My wife and I belong to a book group composed of five very likeable, very smart, very busy couples. We launched in May 2001 and are now reading our 68th book, Tinkers. The hosting couple chooses the book and will often serve food (or drinks, as the case may be) that match the story.
(Needless to say, we have not yet read Hunter Thompson or Timothy Leary, but I suppose we should put them on the list, just to see what kind of refreshments turn up.)
In light of the radical changes in publishing, I was pondering the other day the various ways our group has “accessed” the books we have “read” over the years. A quick list would include:
- Borrow book from library
- Buy new book from store
- Buy used book from store/yard sale
- Buy new book on-line
- Buy used book on-line
- Listen to book on tape
- Listen to book on CD
- Listen to digitally downloaded book (or creepy voice on Kindle)
- Read book on PC (especially with helpful links, like Faulkner’s otherwise incomprehensible “The Sound and the Fury”)
- Read book on Kindle
- Read book on iPhone
- Read book on iPad (two at our last get-together)
- Watch movie adaptation
- Watch heartwarming Hallmark adaptation
- Watch inscrutable YouTube version
- Read book on Sparknotes (oops)
- Don’t read book (at all, but fake it by saying "the use of color and texture throughout was appealing")
I probably missed one or two, but if you count just “platforms,” that’s a paper book, tape, CD, epaper, digital audio, and digital print. So, for a bunch of 50-somethings who grew up with nothing but the printed word, and were read real books in bed by our parents, that’s pretty good technological adaptation and flexibility, no?

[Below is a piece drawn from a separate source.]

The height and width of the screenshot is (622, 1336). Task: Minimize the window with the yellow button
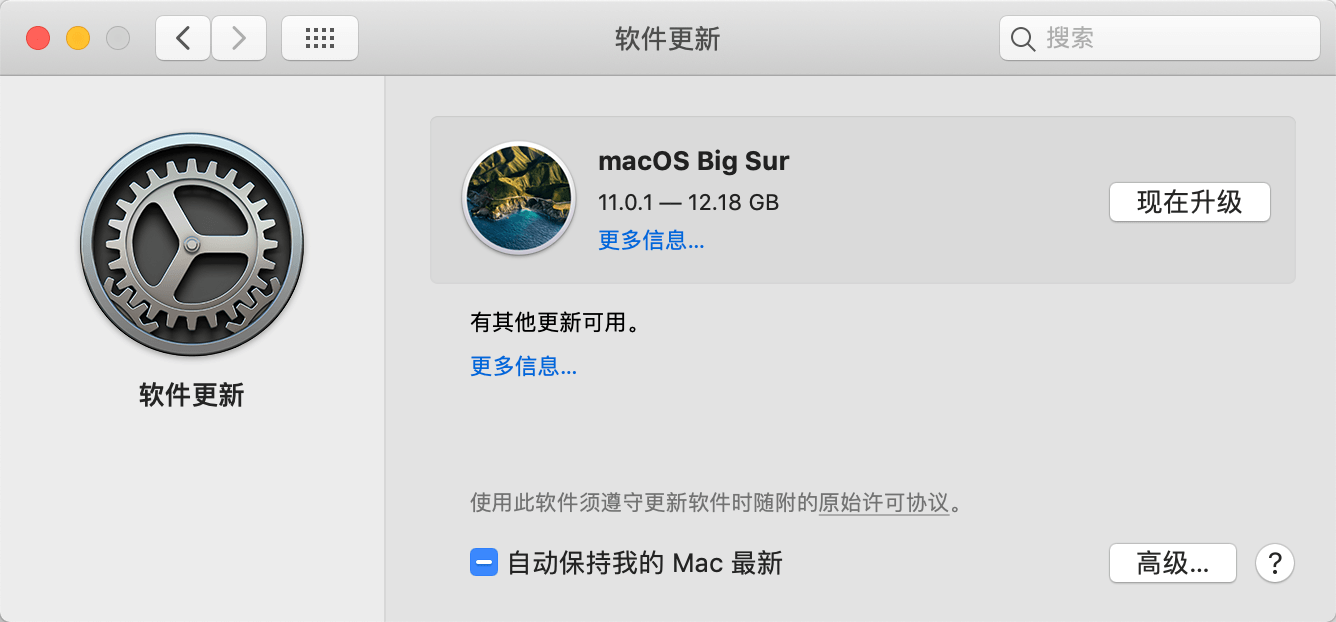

In fact, my theory is that we’ve probably seen the greatest divergence of “book delivery” in history, just in the last few years. And our book group has been its own test market of early adopters, mainstream adopters and cranky traditionalists. As I said in my last post, it’s possible now to see the entire lifecycle of a technology product—birth to death—before our very eyes, in the blink of an eye.
And now, I think—and thanks primarily to the iPad—we are about to see the greatest convergence since the original printed book.
The WSJ reported that one of the hottest new entries on the iPad is children’s book apps, which take the conventional book and make it move, sing, entertain and basically occupy a hybrid space with elements of the conventional book, video game, television and street carnival.
[“Finally something to save ‘Good Night Moon,’ at least,” he said).]
Now, imagine a current three-year-old, nurtured on the iPad, at a book group 50 years from now. He or she no doubt would have tracked the iPad (in all its future manifestations) which will, I would guess, migrate into preschool, elementary, secondary, college and eventually our book group.
Who would diverge from a platform that takes a book and turns it into a street carnival? Right. That’s why I think we’re converging rapidly and decisively on a new book “form factor” that’s going to be with us a long, long time.
The book as multimedia event. Imagine just the sale of Bibles alone. And people might actually read it this time, or at least the good parts.
I might add, at the end of every book group the hardest thing we five couples do is try to pick a new date when nobody is traveling, nobody has family commitments, everyone has time to read the book, etc. At this point in the festivities in 2001, most of us would have taken out our Daytimers, or looked at the big paper calendar in the kitchen.
You’re not going to believe what we do now to schedule a common date. Where technology has taken us. But that’s a different blog post for a different day.